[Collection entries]

Content starts

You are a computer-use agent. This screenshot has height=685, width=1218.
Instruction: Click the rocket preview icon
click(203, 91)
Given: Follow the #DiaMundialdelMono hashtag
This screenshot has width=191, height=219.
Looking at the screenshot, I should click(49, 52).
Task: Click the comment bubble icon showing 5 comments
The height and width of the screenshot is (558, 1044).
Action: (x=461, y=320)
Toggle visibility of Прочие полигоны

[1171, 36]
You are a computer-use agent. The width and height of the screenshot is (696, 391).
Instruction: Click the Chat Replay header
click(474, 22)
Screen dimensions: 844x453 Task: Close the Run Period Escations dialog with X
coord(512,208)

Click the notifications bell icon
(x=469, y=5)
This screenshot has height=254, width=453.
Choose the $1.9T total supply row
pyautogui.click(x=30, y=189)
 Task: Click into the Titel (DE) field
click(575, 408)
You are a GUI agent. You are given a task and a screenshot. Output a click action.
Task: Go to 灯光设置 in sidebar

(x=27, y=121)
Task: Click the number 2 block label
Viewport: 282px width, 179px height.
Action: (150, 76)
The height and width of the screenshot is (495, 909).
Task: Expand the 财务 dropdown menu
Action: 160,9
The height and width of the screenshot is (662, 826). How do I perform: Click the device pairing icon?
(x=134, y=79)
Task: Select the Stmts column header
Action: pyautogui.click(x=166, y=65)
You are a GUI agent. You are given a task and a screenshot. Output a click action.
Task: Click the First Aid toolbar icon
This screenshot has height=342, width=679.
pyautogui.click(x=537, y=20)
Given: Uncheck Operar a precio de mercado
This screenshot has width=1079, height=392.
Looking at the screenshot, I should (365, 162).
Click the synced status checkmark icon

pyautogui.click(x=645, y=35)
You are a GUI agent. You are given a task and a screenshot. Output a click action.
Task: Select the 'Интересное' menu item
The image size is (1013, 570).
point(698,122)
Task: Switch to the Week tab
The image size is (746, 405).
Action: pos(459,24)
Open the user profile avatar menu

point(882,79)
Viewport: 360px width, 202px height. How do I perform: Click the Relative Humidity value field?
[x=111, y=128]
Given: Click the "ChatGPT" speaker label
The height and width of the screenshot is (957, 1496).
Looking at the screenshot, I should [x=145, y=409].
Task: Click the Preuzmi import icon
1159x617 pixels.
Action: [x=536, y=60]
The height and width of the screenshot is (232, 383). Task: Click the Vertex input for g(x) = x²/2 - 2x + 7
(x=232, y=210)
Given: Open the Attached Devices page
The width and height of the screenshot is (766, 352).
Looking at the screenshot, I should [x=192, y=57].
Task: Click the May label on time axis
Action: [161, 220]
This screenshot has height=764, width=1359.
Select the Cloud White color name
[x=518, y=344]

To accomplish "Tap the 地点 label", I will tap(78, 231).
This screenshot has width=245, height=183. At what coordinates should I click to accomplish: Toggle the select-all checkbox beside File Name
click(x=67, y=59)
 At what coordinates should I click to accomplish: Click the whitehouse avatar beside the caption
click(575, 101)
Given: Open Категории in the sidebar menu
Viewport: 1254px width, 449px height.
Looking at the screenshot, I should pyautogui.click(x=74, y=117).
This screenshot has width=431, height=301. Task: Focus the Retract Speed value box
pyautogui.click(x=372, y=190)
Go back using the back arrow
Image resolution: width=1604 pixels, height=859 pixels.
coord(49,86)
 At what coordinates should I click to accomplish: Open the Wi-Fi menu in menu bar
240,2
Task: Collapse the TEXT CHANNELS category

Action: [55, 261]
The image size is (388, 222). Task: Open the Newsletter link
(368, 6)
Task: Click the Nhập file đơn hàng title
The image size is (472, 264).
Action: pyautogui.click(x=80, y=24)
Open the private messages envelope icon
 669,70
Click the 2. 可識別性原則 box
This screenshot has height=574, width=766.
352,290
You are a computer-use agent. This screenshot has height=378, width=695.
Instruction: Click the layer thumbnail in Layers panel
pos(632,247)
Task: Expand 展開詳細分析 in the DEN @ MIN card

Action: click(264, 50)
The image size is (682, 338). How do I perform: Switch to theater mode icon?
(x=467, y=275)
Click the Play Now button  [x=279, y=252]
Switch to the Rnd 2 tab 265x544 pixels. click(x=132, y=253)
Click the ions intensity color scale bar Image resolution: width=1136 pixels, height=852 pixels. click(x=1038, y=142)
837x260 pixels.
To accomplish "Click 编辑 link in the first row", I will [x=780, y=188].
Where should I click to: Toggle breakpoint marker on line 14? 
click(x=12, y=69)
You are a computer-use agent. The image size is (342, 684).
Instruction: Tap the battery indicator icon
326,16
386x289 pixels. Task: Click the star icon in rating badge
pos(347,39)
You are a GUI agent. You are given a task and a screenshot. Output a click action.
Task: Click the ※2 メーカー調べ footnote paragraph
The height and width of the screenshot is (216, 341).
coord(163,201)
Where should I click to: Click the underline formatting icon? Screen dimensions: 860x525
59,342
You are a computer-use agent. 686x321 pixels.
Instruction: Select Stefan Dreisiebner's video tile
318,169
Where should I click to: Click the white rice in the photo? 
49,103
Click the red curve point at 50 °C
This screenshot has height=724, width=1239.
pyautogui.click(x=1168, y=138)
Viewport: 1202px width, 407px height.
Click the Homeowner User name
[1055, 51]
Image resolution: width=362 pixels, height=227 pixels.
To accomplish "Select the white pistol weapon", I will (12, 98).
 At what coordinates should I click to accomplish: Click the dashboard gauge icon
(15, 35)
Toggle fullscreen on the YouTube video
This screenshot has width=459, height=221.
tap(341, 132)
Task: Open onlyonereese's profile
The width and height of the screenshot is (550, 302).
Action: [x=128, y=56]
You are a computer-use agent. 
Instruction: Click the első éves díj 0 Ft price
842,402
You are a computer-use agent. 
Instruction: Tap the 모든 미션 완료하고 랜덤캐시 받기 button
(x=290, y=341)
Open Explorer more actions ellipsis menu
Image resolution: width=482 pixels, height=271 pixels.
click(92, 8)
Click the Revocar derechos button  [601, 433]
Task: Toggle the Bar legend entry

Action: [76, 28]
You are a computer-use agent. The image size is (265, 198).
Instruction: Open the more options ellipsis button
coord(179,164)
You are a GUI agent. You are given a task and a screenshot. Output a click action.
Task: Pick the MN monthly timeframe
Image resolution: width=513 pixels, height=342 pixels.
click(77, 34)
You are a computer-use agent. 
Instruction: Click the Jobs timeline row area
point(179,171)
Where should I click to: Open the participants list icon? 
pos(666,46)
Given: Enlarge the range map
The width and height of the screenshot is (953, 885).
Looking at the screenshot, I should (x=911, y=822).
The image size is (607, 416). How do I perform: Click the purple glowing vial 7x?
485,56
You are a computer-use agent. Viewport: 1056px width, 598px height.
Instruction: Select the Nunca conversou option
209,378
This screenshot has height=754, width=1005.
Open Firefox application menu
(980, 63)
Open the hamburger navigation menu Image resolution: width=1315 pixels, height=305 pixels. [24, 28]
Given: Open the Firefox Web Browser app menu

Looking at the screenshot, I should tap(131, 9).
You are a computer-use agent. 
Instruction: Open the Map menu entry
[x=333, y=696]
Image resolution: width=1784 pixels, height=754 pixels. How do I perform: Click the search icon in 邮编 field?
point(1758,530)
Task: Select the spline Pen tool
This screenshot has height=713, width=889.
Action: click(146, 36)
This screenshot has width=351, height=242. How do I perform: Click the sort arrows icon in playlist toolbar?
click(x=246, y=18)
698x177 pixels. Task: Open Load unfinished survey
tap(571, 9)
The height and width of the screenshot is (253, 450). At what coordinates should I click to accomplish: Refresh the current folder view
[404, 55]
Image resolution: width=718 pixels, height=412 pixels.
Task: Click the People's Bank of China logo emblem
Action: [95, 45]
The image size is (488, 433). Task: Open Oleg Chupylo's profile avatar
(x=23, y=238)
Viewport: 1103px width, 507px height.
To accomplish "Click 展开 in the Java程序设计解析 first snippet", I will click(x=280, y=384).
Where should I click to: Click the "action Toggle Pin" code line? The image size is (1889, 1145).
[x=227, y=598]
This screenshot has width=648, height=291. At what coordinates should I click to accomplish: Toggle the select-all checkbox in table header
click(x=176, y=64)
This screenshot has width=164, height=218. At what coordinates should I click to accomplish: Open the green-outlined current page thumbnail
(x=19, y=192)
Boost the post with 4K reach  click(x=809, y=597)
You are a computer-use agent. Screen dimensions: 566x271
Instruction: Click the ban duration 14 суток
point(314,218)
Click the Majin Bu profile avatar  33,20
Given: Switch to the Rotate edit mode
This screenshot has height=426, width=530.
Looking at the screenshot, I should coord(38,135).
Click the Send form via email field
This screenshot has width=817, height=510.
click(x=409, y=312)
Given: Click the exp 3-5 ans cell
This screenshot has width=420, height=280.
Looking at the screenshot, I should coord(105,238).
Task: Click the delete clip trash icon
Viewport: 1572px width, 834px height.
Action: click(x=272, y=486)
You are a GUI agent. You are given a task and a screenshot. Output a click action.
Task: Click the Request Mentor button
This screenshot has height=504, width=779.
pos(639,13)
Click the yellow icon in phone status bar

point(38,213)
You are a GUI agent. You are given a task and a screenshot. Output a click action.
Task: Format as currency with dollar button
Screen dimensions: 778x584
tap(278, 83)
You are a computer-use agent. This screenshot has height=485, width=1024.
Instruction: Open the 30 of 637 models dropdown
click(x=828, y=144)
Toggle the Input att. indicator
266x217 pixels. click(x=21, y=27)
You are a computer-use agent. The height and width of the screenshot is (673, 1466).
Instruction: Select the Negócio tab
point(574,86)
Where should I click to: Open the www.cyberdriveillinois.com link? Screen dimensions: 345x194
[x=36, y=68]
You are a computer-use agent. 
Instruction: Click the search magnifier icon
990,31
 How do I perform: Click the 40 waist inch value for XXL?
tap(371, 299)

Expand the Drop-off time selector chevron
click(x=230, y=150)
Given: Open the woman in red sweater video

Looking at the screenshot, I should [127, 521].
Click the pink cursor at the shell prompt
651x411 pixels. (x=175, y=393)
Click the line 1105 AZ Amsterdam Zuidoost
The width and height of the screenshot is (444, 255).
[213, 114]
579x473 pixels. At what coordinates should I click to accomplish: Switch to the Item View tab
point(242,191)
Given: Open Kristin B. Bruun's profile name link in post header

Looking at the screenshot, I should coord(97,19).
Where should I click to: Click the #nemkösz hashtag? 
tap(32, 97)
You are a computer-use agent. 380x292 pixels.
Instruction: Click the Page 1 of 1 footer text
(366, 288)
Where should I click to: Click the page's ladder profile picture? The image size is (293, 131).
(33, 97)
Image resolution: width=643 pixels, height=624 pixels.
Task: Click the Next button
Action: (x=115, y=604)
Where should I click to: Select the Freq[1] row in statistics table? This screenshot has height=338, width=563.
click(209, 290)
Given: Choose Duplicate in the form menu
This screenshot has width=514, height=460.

Content ends

**Exercise prompt**
Reproduce the records above exactly, from the first line through the line containing "Task: Click the number 2 block label", and output nothing else.

**Answer for this exercise**
You are a computer-use agent. This screenshot has height=685, width=1218.
Instruction: Click the rocket preview icon
click(203, 91)
Given: Follow the #DiaMundialdelMono hashtag
This screenshot has width=191, height=219.
Looking at the screenshot, I should click(49, 52).
Task: Click the comment bubble icon showing 5 comments
The height and width of the screenshot is (558, 1044).
Action: (x=461, y=320)
Toggle visibility of Прочие полигоны

[1171, 36]
You are a computer-use agent. The width and height of the screenshot is (696, 391).
Instruction: Click the Chat Replay header
click(474, 22)
Screen dimensions: 844x453 Task: Close the Run Period Escations dialog with X
coord(512,208)

Click the notifications bell icon
(x=469, y=5)
This screenshot has height=254, width=453.
Choose the $1.9T total supply row
pyautogui.click(x=30, y=189)
 Task: Click into the Titel (DE) field
click(575, 408)
You are a GUI agent. You are given a task and a screenshot. Output a click action.
Task: Go to 灯光设置 in sidebar

(x=27, y=121)
Task: Click the number 2 block label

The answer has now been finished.